A Delegacia de Homicídios encontrou evidências de que estojos de munição de uma mesma arma, um fuzil calibre 7,62, foram utilizados em seis execuções e uma tentativa de homicídio. Carro com marcas de bala perto do lugar onde Marquinho Catiri foi morto, na Zona Norte do Rio, em 2022
Reprodução
A Delegacia de Homicídios encontrou evidências de que estojos de munição de uma mesma arma, um fuzil calibre 7,62, foram utilizados em seis homicídios e uma tentativa de homicídio entre 2022 e 2023.
Nas munições analisadas pelo Instituto de Criminalística Carlos Éboli, foram encontradas semelhanças entre os estojos de munição utilizados nesses crimes.

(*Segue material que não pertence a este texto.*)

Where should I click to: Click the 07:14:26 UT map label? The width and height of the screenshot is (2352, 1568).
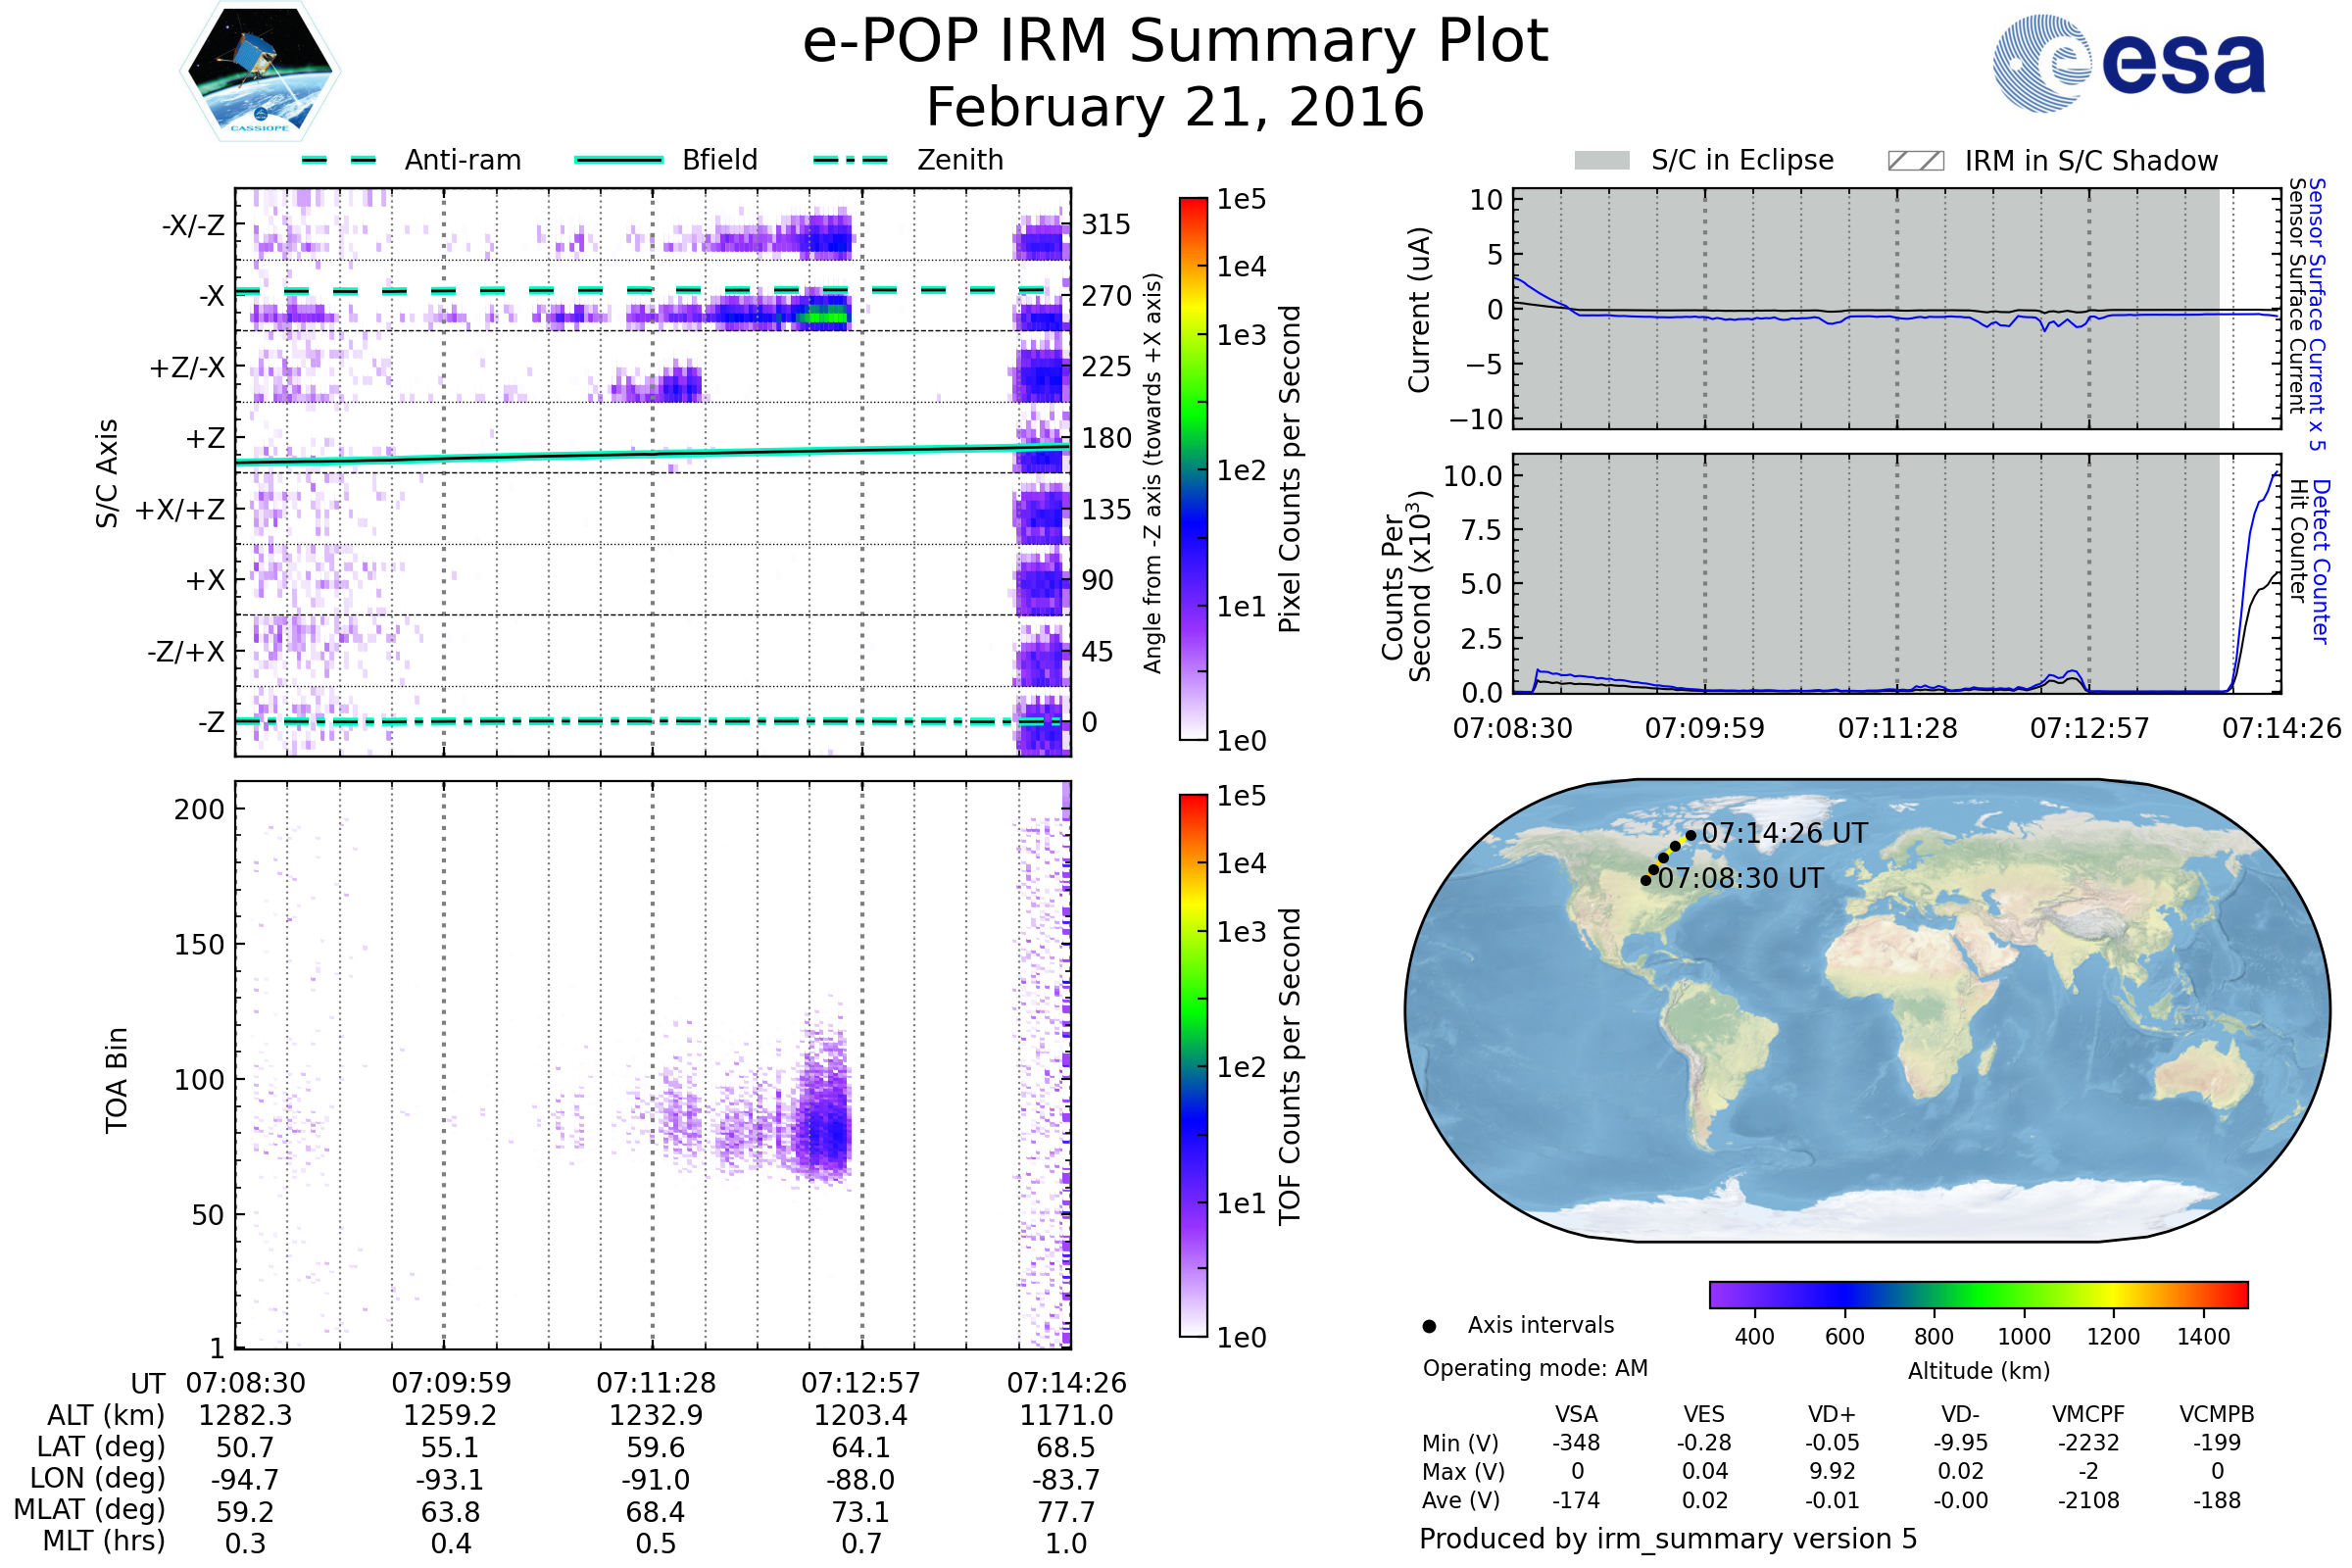[1784, 833]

De acordo com documentos da Delegacia de Homicídios da Capital enviados à Justiça do Rio, um confronto balístico encontrou, entre agosto e novembro deste ano, indícios de utilização do armamento em quatro mortes investigadas pela especializada:
O miliciano Marquinhos Catiri, em 2022, que era braço armado do bicheiro Bernardo Bello
Fernando Marcos Ferreira Ribeiro , que trabalhava para o grupo de Bernardo Bello
Alex Sandro José da Silva, o Sandrinho, que era segurança de Catiri
O inspetor penitenciário Bruno Kilier Fernandes em 2023.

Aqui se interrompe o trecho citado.